L’incasso del cospicuo assegno aveva prosciugato il conto corrente della tutelata, tanto da obbligare la banca a chiederne la copertura e a segnalare il nominativo della titolare, inibendola dall’emettere ulteriori assegni. Il legale, per far fronte alla situazione e non destare sospetti, avrebbe, secondo la Guardia di Finanza reintegrato lo scoperto di conto attraverso le somme di denaro ottenute in prestito da un suo conoscente, recentemente coinvolto nella articolata indagine in materia di truffa per il conseguimento di erogazioni pubbliche da parte di diverse aziende agricole.
Una volta reintegrate le sostanze del conto della propria assistita, la condotta illecita dell’avvocato sarebbe continuata attraverso l’emissione di svariati vaglia postali anziché assegni.

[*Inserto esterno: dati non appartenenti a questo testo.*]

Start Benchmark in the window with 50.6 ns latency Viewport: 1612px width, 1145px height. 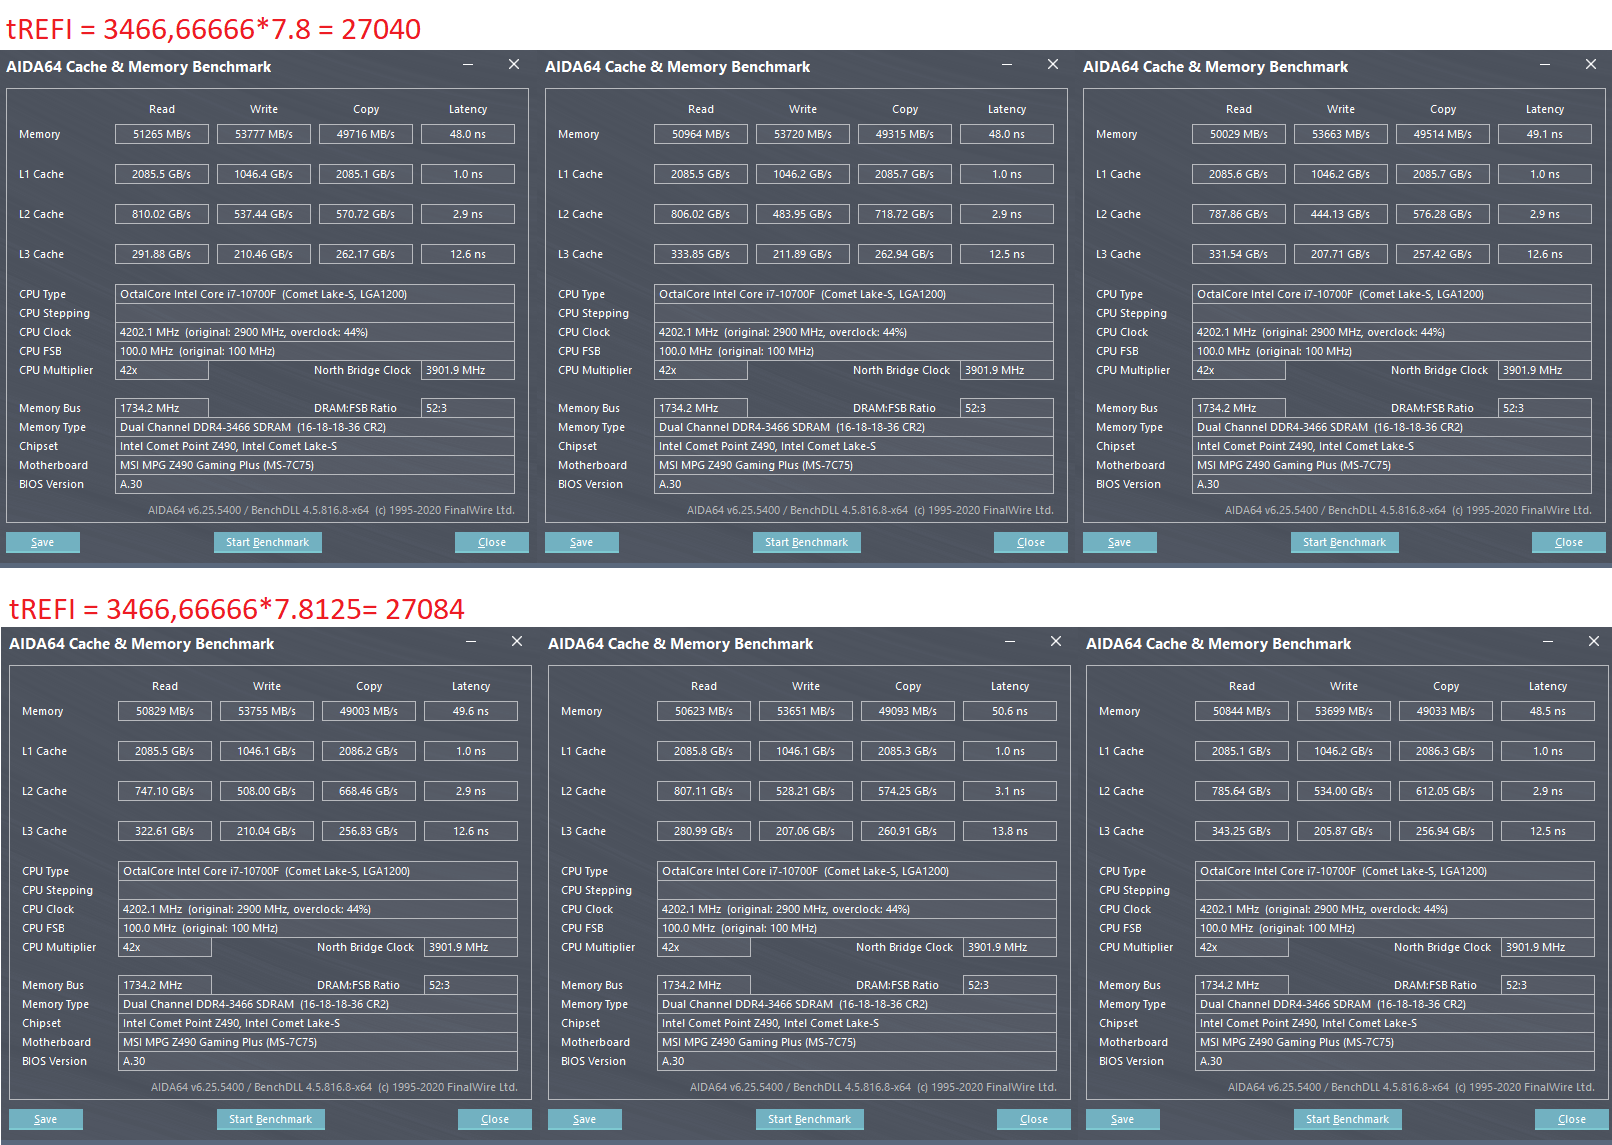(x=809, y=1119)
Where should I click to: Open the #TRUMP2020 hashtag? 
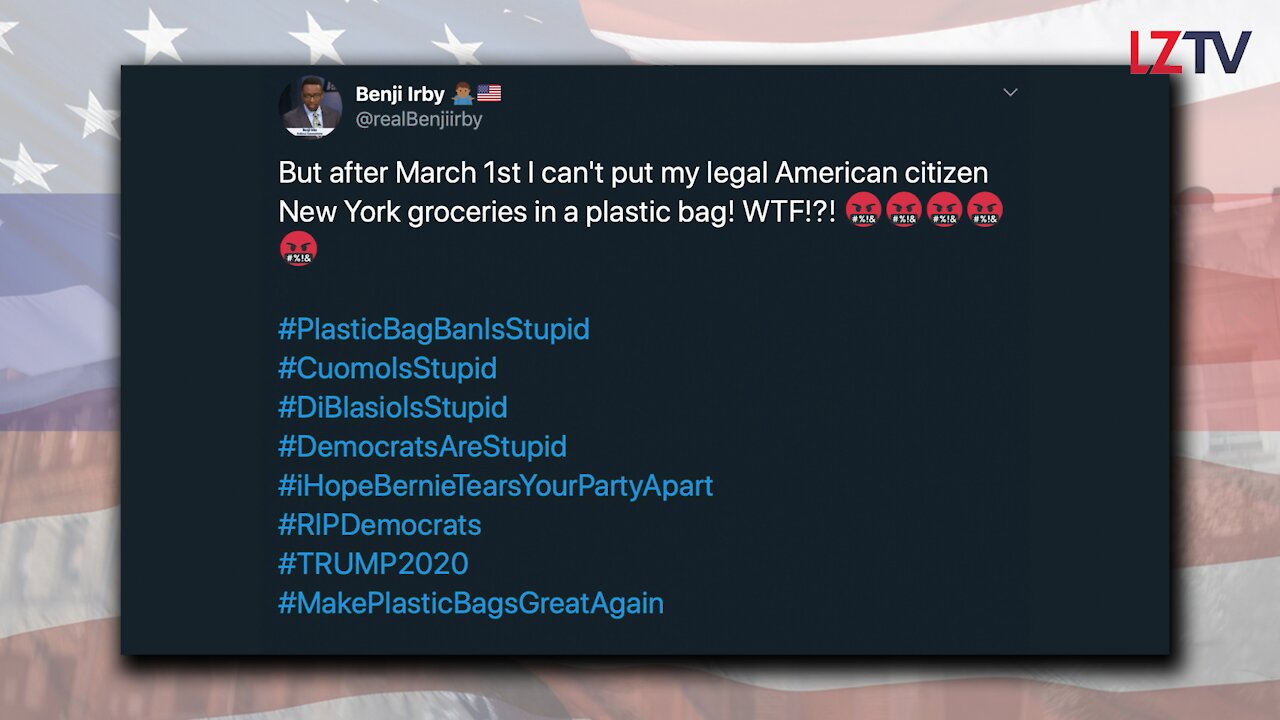(373, 563)

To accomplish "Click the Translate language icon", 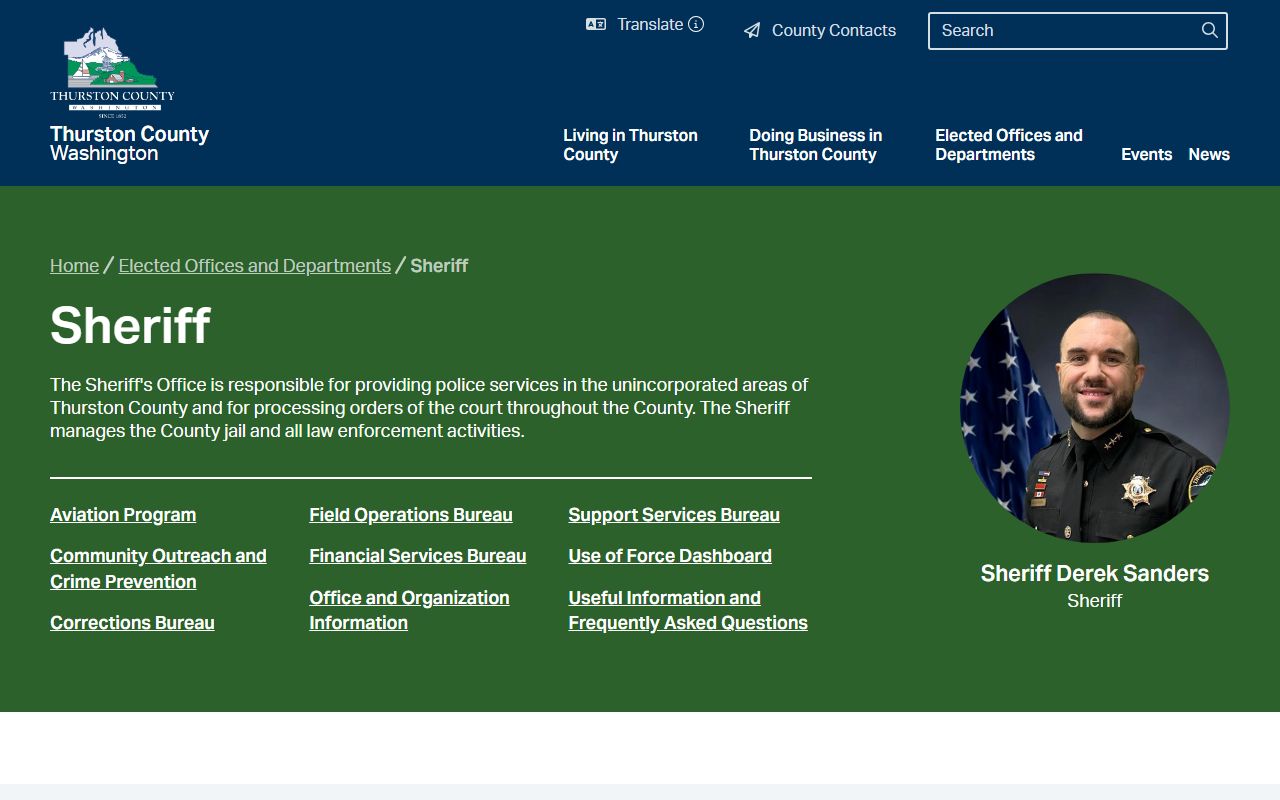I will click(x=596, y=25).
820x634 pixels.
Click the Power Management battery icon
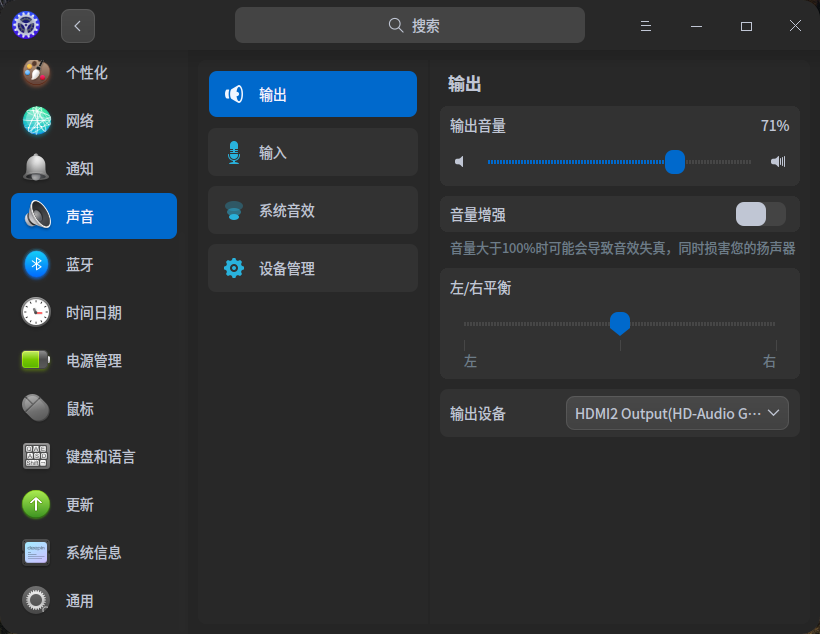point(37,360)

“Il legale, quando già sapeva di essere stato scoperto, con freddezza, non dimostrandosi minimamente scosso dall’indagine in essere, ha operato delle cessioni patrimoniali che ora sono al vaglio di questi inquirenti per la loro revoca, in quanto probabilmente effettuati per sottrarre il patrimonio all’esecuzione cautelare – prosegue il colonnello Reni – Il giudice per le indagini preliminari, ritenendo congrue le motivazioni addotte dal Pubblico ministero in ordine al peculato, ha emesso decreto di sequestro preventivo del profitto del reato, costituito dalle somme fraudolentemente sottratte dall’indagato”.